2022 fire in Giza, Egypt

On 14 August 2022, a fire broke out at the Abu Sefein Church, a Coptic Christian Orthodox church in the Imbaba neighborhood of Giza on the outskirts of Cairo, Egypt. The fire started during Sunday worship services when nearly 5,000 worshippers were gathered. The fire, which investigations found started due to a faulty air-conditioning unit, spread to a nursery the church hosted, killing 41 people in total throughout the complex, including at least 18 children. One of the church's priests, Abdul Masih Bakhit, was among those who died in the fire.

==Background==
The church is named for Saint Mercurius, known in Arabic and among the worshippers as 'Abu Sefein', and it is one of the largest churches in Giza. Egyptian law strictly regulates construction in churches, historically requiring a presidential decree to gain a building permit. Due to the difficulty in gaining approval for projects, unauthorized construction is widespread, often without following fire safety regulations. It had initially been converted into a church without a permit, though it was retroactively legalized.

Electrical fires occur often in Egypt, where building and inspection standards are inadequate and poorly enforced. Multiple fires have occurred in public areas throughout Egypt, including the 2002 El Ayyat railway fire which resulted in 370 deaths; a 2020 hospital fire that killed seven patients; and the 2021 Cairo clothing factory fire that resulted in 20 deaths.

==Fire==
The Ministry of Interior said that the fire was caused by a faulty air-conditioning unit on the second floor of the church. According to the Ministry of Health most of the deaths were due to smoke inhalation or being trampled in the stampede to escape the building. The church hosts a nursery in its fourth floor. A neighboring church's priest said that children were taken to higher floors to escape the blaze instead of being evacuated. Eyewitnesses reported that people attempted to jump to safety from the upper floors to escape the fire.

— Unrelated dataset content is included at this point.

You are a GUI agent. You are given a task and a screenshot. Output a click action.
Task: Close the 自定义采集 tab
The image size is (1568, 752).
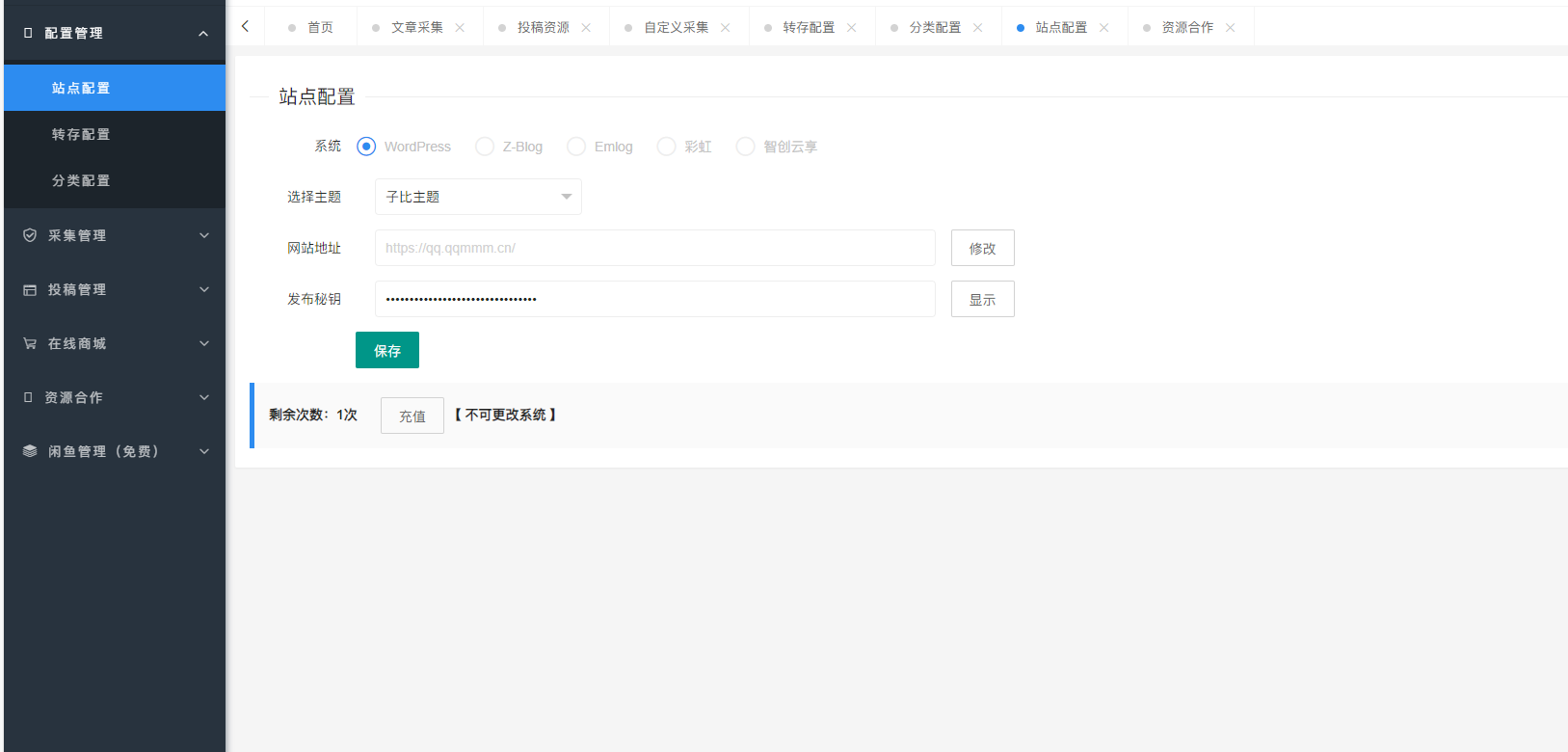click(725, 28)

The response time of firefighters to this incident is not clear. The Health Ministry said the first fire truck arrived two minutes after the first reports of a fire were received, however, relatives of those trapped in the church said that paramedics and firefighters were slow in reaching the site, and one witness said it took two hours for a fire truck to arrive. Bystanders reportedly rushed into the church to help evacuate those trapped until the fire's intensity and smoke became too overwhelming. Eyewitnesses reported that the fire began at 8:00 am and lasted for two hours.

== Victims ==
The fire resulted in 41 deaths and 45 non-fatal injuries. Security services reported that at least 18 of the deceased were children. One local hospital's records showed 20 bodies received, among them 10 children, while another local hospital received 21 bodies.

== Investigation ==
The fire's death toll was among the largest in Egypt's recent history, and the country's top prosecutor ordered an investigation into the blaze. While Egypt's Copts have faced discrimination, attacks, and religious violence, both the church authorities and the Egyptian state agencies believe the fire to be accidental.

== Response ==
President Abdel Fattah el-Sisi issued a statement expressing his regret, saying, "I offer my sincere condolences to the families of the innocent victims that have passed on to be with their Lord in one of his houses of worship," Prime Minister Mostafa Madbouly announced that each deceased person's family would be given 100,000 Egyptian pounds ( USD) in compensation, while those injured would be given up to 20,000 Egyptian pounds ( USD), and the Minister of Social Solidarity further announced that al-Azhar Mosque and other civil society groups would be offering an additional 50,000 Egyptian pounds ( USD) to the victims and their families.

Al-Azhar Mosque expressed its condolences, and the grand imam of al-Azhar Ahmed El-Tayeb offered his sympathy to the Coptic pope Tawadros II. Mohamed Salah, captain of the Egypt national football team, also tweeted his condolences, and made a donation of three million Egyptian pounds to help rebuild the church.